The ‘Detroit of India’ doesn’t have a single urban bike lane, its planners are obsessed with widening roads and even the poorest people want a car for status. But cycling activists are finding new strength in numbers
Before the sun rises over the East Coast Road south of Chennai each day, a lone rider speeds down the tarmac. Dressed in a fluorescent jersey and cycling shoes with a srichurnam – a red line of lime and turmeric paste – on his forehead, Ramanujar Moulana has followed exactly the same route every day for the past four decades … until now. For the past few weeks there’s been a new stop on his agenda: India’s first cycle cafe.
Nestled in Kotturpuram, a plush neighbourhood in the south of Tamil Nadu’s state capital, is the Ciclo Cafe. It boasts a cycle spa, where riders can watch their bike get washed while they drink their coffee, a reading area stocked with books on cycling, and decor fashioned from bike parts – cycle-chain chandeliers and table legs made from front forks. A retail zone showcases high-end brands like Bianchi, Cannondale, Mongoose and Schwinn.
“There is more to Chennai than ancient temples, Carnatic music and filter coffee,” says Nidhi Kapoor Thadani, the co-founder of the cafe, who was partly inspired after a visit to Look Mum No Hands! in Shoreditch, east London. “Thanks to the many recreational cycling clubs in Chennai the city has a strong cycling culture.”
Cycling has been a part of Chennai since the colonial period, when many British officers used bikes as their main mode of city transport. Nowadays, at least 37% of Chennai households own a bike, according to the Energy and Resources Institute; yet there is little in the way of local provision for cyclists and the city remains without a single urban bike lane.
Ciclo Cafe customer and longtime Chennai resident Mithra Massillamoney remembers that 1970s Madras, as the city was known until 1996, was friendlier to cyclists. “I used to ride a cycle to work every day in the mid 70s. Madras wasn’t so crowded back then. But I gave up cycling in the late 80s – as the city grew, so did pollution, and cycle was passé – motorbikes and cars were in.”
Mithra wasn’t alone. Cycling dropped significantly through the 1980s and 90s, as the city became known as the “Detroit of India” for its burgeoning motor industry – international companies including Hyundai, Renault, Bosch, Ford and BMW have factories in the area.
Since 1949, Chennai has also been home to manufacturing by TI Cycles – one of India’s “big four” bike-makers alongside Hero, Atlas and Avon, who together account for 90% of the 16m bicycles sold in the country every year. Yet, whileIndia ranks among the world’s top bicycle manufactures, bikes lack the status of cars or motorcycles.
While Chennai doesn’t have any cycle infrastructure, cities such as Delhi have built some bike paths. “I definitely don’t think Indian cities provide facilities for cyclists,” says prominent environmentalist Sunita Narain, who suffered multiple fractures when she was hit by a reversing car in Delhi two years ago.
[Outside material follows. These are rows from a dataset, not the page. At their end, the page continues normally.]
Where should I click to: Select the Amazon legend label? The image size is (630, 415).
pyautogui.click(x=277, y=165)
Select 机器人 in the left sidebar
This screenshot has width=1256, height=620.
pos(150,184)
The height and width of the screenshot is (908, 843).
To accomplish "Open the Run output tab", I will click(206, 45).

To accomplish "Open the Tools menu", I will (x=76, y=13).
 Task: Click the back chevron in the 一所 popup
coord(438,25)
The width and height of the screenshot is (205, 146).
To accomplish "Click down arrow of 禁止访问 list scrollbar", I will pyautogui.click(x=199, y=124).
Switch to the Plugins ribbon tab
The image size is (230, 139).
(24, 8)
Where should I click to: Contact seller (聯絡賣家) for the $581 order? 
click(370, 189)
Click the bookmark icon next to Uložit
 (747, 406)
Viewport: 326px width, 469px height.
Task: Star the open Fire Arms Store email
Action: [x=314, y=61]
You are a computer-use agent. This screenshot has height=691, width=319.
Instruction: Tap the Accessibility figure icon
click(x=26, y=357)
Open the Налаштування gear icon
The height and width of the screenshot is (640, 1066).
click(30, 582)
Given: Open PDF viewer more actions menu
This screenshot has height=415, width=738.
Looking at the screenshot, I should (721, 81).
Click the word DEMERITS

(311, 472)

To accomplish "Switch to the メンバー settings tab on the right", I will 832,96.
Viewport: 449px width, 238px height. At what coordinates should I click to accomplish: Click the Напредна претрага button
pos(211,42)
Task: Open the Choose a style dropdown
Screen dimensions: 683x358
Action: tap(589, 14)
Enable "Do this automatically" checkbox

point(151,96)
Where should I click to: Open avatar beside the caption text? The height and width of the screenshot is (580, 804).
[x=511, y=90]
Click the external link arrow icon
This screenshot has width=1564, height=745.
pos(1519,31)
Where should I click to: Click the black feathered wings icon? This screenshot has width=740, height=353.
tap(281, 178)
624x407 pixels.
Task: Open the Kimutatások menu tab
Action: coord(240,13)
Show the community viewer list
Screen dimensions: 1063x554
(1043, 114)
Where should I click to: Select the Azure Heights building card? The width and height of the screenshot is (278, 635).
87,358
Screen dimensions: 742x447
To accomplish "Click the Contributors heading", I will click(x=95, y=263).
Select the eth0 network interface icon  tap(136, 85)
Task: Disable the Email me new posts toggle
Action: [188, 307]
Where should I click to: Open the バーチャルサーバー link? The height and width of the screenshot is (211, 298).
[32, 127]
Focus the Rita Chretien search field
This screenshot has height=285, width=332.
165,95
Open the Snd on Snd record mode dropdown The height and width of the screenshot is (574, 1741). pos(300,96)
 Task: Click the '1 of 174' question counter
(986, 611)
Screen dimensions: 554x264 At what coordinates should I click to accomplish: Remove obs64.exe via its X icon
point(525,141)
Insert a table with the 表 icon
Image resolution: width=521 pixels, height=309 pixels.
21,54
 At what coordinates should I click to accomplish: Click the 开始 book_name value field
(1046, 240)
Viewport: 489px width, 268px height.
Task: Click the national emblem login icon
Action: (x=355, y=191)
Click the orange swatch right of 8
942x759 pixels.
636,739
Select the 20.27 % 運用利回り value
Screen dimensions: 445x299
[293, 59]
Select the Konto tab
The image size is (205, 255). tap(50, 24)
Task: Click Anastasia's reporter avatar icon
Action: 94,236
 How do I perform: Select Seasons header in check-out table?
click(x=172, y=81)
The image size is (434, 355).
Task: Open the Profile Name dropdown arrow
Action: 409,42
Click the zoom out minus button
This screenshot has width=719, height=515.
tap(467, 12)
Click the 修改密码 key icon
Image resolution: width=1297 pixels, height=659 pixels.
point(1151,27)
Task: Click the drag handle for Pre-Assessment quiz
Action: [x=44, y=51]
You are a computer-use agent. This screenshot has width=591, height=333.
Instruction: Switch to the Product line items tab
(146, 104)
“In fact, we are going in the opposite direction. We don’t see cyclists on the road. Urban planners consider them ‘invisible people’. The entire planning objective of the government is to widen the road to accommodate cars and even when cycling tracks are constructed in places like Delhi, they are not continuous and only cover a very small part of the city.
“Data shows that the most vulnerable road users are cyclists and pedestrians. Our cities need cycle tracks and we need to increase penalties for those responsible for road accidents, and increase camera surveillance to investigate when somebody is hit. This is why the upcoming Road Transport and Safety Bill must look at the safety of cyclists.”
“The urban decay started in the late 1970s and continues today,” adds Jasbir Singh, co-founder of Pedal Yatri, a recreational cycle group based in Gurgaon near Delhi. In the 1960s and 70s, every Biswajeet or Rajesh Khanna movie seemed to have at least one musical number featuring a group of happy girls cycling blissfully along, but “in the name of urbanisation many switched to 100cc motorbikes and the bicycle was left to the economically needy,” he explains. “Given a choice, even the poorest people will not ride a bike because of safety concerns, and because they want to ‘grow up’ in life.”
Jasbir does believe that is changing, though, thanks to “a handful of lifestyle and health conscious individuals”.
In Chennai, a growing number of recreational cycling groups – the Tamilnadu Cycling Club, Madras Randonneurs and Chain Reaxion among them – are building on that heritage. At the forefront are the Cycling Yogis, founded by Ramanujar Moulana, whose 2,000 members take part in organised rides to heritage sites in the city.
He hopes Ciclo Cafe can help raise awareness about cycling as a viable mode of transport by, for example, profiling residents who bike-commute in the pages of the menu and organising rides for customers. “If the cafe can stir the interest of non-cyclists about cycling,” he says, “it is definitely a good addition to the city.”